## AIM
Print every one of the following entries again, word for word and with nothing changed.

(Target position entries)
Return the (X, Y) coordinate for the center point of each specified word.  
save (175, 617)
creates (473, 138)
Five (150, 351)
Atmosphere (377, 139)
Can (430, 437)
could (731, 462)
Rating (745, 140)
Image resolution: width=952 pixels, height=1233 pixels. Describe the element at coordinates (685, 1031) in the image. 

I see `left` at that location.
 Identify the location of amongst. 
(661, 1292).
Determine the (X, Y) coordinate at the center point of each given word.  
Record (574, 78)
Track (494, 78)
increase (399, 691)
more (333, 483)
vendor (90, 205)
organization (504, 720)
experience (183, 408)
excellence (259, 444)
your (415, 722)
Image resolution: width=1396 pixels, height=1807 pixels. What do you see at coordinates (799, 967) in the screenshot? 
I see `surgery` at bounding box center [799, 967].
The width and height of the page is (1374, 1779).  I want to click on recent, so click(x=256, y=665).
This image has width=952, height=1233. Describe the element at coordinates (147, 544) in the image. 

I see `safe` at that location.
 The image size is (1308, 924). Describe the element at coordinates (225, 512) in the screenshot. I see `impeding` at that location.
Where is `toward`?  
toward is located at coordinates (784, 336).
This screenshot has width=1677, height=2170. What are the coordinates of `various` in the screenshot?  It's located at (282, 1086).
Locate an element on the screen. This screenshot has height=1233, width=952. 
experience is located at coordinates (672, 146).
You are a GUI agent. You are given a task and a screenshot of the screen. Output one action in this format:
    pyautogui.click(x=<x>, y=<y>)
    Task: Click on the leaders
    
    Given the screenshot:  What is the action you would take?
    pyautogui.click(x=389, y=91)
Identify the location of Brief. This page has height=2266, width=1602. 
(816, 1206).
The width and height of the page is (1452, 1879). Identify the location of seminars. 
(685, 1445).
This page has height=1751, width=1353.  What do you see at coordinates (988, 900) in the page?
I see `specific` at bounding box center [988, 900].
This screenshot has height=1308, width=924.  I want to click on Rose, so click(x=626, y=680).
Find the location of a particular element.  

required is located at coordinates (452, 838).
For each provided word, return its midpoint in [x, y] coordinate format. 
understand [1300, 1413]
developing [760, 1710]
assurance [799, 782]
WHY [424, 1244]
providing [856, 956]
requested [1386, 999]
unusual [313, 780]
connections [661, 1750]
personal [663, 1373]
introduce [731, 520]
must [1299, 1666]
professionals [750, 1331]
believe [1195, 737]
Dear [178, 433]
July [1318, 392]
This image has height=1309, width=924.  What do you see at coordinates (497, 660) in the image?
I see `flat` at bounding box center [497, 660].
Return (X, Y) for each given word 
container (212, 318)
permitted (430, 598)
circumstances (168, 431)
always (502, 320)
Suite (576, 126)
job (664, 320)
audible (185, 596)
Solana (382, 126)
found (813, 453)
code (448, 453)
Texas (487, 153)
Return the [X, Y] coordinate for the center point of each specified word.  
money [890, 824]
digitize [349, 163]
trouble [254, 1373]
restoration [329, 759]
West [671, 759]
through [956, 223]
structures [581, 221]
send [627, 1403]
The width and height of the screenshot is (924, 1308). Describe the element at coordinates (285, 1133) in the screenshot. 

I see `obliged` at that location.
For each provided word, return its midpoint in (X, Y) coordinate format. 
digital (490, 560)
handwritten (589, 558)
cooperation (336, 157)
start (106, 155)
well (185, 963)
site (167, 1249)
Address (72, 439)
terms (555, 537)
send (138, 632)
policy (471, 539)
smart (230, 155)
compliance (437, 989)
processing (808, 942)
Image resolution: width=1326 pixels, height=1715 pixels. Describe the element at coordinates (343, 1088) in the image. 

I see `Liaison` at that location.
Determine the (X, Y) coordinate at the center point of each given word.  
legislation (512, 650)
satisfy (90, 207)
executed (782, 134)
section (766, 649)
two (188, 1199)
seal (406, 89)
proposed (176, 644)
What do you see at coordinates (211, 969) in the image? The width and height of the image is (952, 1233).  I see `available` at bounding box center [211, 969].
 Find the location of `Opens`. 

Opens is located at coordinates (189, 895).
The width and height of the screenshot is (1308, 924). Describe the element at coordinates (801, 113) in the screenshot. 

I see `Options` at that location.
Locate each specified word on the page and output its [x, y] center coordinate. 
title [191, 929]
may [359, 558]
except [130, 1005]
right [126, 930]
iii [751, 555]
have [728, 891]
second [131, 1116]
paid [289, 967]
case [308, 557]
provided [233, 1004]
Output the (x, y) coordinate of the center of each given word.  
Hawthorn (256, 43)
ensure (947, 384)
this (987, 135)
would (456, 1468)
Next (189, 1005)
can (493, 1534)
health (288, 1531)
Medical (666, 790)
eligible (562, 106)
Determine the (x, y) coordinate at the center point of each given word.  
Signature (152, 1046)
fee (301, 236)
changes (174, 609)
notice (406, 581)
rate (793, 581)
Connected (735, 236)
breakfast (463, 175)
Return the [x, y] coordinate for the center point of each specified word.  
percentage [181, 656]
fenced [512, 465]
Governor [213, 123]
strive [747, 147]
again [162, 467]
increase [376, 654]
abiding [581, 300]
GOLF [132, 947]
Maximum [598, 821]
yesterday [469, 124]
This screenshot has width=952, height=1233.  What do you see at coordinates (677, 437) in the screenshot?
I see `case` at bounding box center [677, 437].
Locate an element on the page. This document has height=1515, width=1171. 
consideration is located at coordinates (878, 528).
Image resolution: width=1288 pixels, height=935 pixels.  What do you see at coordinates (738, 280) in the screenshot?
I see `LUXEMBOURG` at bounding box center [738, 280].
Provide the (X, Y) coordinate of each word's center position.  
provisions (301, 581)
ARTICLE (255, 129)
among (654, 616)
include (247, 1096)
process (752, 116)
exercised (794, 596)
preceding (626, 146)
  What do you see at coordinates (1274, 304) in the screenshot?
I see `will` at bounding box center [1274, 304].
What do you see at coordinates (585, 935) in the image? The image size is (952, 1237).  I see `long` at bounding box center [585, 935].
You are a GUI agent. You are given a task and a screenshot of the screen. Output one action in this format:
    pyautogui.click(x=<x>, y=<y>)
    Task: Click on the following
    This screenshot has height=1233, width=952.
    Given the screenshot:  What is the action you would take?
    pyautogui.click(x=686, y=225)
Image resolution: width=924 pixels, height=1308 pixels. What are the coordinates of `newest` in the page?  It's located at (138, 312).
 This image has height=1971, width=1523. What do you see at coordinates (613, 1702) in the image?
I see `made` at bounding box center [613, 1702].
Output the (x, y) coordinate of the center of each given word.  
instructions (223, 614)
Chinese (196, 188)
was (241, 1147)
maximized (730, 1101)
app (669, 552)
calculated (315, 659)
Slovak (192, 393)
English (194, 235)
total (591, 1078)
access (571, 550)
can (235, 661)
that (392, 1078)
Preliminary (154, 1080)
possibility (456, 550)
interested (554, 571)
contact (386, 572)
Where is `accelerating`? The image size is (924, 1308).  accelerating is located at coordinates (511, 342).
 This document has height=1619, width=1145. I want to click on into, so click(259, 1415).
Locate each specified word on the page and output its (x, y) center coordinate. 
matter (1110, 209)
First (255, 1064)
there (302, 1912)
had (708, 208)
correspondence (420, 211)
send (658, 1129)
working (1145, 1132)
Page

## WRITTEN SOLUTION
Return the (X, Y) coordinate for the center point of each specified word.  
save (175, 617)
creates (473, 138)
Five (150, 351)
Atmosphere (377, 139)
Can (430, 437)
could (731, 462)
Rating (745, 140)
Image resolution: width=952 pixels, height=1233 pixels. Describe the element at coordinates (685, 1031) in the image. 

I see `left` at that location.
 Identify the location of amongst. 
(661, 1292).
Determine the (X, Y) coordinate at the center point of each given word.  
Record (574, 78)
Track (494, 78)
increase (399, 691)
more (333, 483)
vendor (90, 205)
organization (504, 720)
experience (183, 408)
excellence (259, 444)
your (415, 722)
Image resolution: width=1396 pixels, height=1807 pixels. What do you see at coordinates (799, 967) in the screenshot? 
I see `surgery` at bounding box center [799, 967].
The width and height of the page is (1374, 1779).  I want to click on recent, so click(x=256, y=665).
This image has width=952, height=1233. Describe the element at coordinates (147, 544) in the image. 

I see `safe` at that location.
 The image size is (1308, 924). Describe the element at coordinates (225, 512) in the screenshot. I see `impeding` at that location.
Where is `toward`?  
toward is located at coordinates (784, 336).
This screenshot has width=1677, height=2170. What are the coordinates of `various` in the screenshot?  It's located at (282, 1086).
Locate an element on the screen. This screenshot has height=1233, width=952. 
experience is located at coordinates (672, 146).
You are a GUI agent. You are given a task and a screenshot of the screen. Output one action in this format:
    pyautogui.click(x=<x>, y=<y>)
    Task: Click on the leaders
    
    Given the screenshot:  What is the action you would take?
    pyautogui.click(x=389, y=91)
Identify the location of Brief. This page has height=2266, width=1602. 
(816, 1206).
The width and height of the page is (1452, 1879). Identify the location of seminars. 
(685, 1445).
This page has height=1751, width=1353.  What do you see at coordinates (988, 900) in the page?
I see `specific` at bounding box center [988, 900].
This screenshot has height=1308, width=924.  I want to click on Rose, so click(x=626, y=680).
Find the location of a particular element.  

required is located at coordinates (452, 838).
For each provided word, return its midpoint in [x, y] coordinate format. 
understand [1300, 1413]
developing [760, 1710]
assurance [799, 782]
WHY [424, 1244]
providing [856, 956]
requested [1386, 999]
unusual [313, 780]
connections [661, 1750]
personal [663, 1373]
introduce [731, 520]
must [1299, 1666]
professionals [750, 1331]
believe [1195, 737]
Dear [178, 433]
July [1318, 392]
This image has height=1309, width=924.  What do you see at coordinates (497, 660) in the image?
I see `flat` at bounding box center [497, 660].
Return (X, Y) for each given word 
container (212, 318)
permitted (430, 598)
circumstances (168, 431)
always (502, 320)
Suite (576, 126)
job (664, 320)
audible (185, 596)
Solana (382, 126)
found (813, 453)
code (448, 453)
Texas (487, 153)
Return the [X, Y] coordinate for the center point of each specified word.  
money [890, 824]
digitize [349, 163]
trouble [254, 1373]
restoration [329, 759]
West [671, 759]
through [956, 223]
structures [581, 221]
send [627, 1403]
The width and height of the screenshot is (924, 1308). Describe the element at coordinates (285, 1133) in the screenshot. 

I see `obliged` at that location.
For each provided word, return its midpoint in (X, Y) coordinate format. 
digital (490, 560)
handwritten (589, 558)
cooperation (336, 157)
start (106, 155)
well (185, 963)
site (167, 1249)
Address (72, 439)
terms (555, 537)
send (138, 632)
policy (471, 539)
smart (230, 155)
compliance (437, 989)
processing (808, 942)
Image resolution: width=1326 pixels, height=1715 pixels. Describe the element at coordinates (343, 1088) in the image. 

I see `Liaison` at that location.
Determine the (X, Y) coordinate at the center point of each given word.  
legislation (512, 650)
satisfy (90, 207)
executed (782, 134)
section (766, 649)
two (188, 1199)
seal (406, 89)
proposed (176, 644)
What do you see at coordinates (211, 969) in the image? The width and height of the image is (952, 1233).  I see `available` at bounding box center [211, 969].
 Find the location of `Opens`. 

Opens is located at coordinates (189, 895).
The width and height of the screenshot is (1308, 924). Describe the element at coordinates (801, 113) in the screenshot. 

I see `Options` at that location.
Locate each specified word on the page and output its [x, y] center coordinate. 
title [191, 929]
may [359, 558]
except [130, 1005]
right [126, 930]
iii [751, 555]
have [728, 891]
second [131, 1116]
paid [289, 967]
case [308, 557]
provided [233, 1004]
Output the (x, y) coordinate of the center of each given word.  
Hawthorn (256, 43)
ensure (947, 384)
this (987, 135)
would (456, 1468)
Next (189, 1005)
can (493, 1534)
health (288, 1531)
Medical (666, 790)
eligible (562, 106)
Determine the (x, y) coordinate at the center point of each given word.  
Signature (152, 1046)
fee (301, 236)
changes (174, 609)
notice (406, 581)
rate (793, 581)
Connected (735, 236)
breakfast (463, 175)
Return the [x, y] coordinate for the center point of each specified word.  
percentage [181, 656]
fenced [512, 465]
Governor [213, 123]
strive [747, 147]
again [162, 467]
increase [376, 654]
abiding [581, 300]
GOLF [132, 947]
Maximum [598, 821]
yesterday [469, 124]
This screenshot has width=952, height=1233.  What do you see at coordinates (677, 437) in the screenshot?
I see `case` at bounding box center [677, 437].
Locate an element on the page. This document has height=1515, width=1171. 
consideration is located at coordinates (878, 528).
Image resolution: width=1288 pixels, height=935 pixels.  What do you see at coordinates (738, 280) in the screenshot?
I see `LUXEMBOURG` at bounding box center [738, 280].
Provide the (X, Y) coordinate of each word's center position.  
provisions (301, 581)
ARTICLE (255, 129)
among (654, 616)
include (247, 1096)
process (752, 116)
exercised (794, 596)
preceding (626, 146)
  What do you see at coordinates (1274, 304) in the screenshot?
I see `will` at bounding box center [1274, 304].
What do you see at coordinates (585, 935) in the image? The image size is (952, 1237).  I see `long` at bounding box center [585, 935].
You are a GUI agent. You are given a task and a screenshot of the screen. Output one action in this format:
    pyautogui.click(x=<x>, y=<y>)
    Task: Click on the following
    This screenshot has height=1233, width=952.
    Given the screenshot:  What is the action you would take?
    pyautogui.click(x=686, y=225)
Image resolution: width=924 pixels, height=1308 pixels. What are the coordinates of `newest` in the page?  It's located at (138, 312).
 This image has height=1971, width=1523. What do you see at coordinates (613, 1702) in the image?
I see `made` at bounding box center [613, 1702].
Output the (x, y) coordinate of the center of each given word.  
instructions (223, 614)
Chinese (196, 188)
was (241, 1147)
maximized (730, 1101)
app (669, 552)
calculated (315, 659)
Slovak (192, 393)
English (194, 235)
total (591, 1078)
access (571, 550)
can (235, 661)
that (392, 1078)
Preliminary (154, 1080)
possibility (456, 550)
interested (554, 571)
contact (386, 572)
Where is `accelerating`? The image size is (924, 1308).  accelerating is located at coordinates (511, 342).
 This document has height=1619, width=1145. I want to click on into, so click(259, 1415).
Locate each specified word on the page and output its (x, y) center coordinate. 
matter (1110, 209)
First (255, 1064)
there (302, 1912)
had (708, 208)
correspondence (420, 211)
send (658, 1129)
working (1145, 1132)
Page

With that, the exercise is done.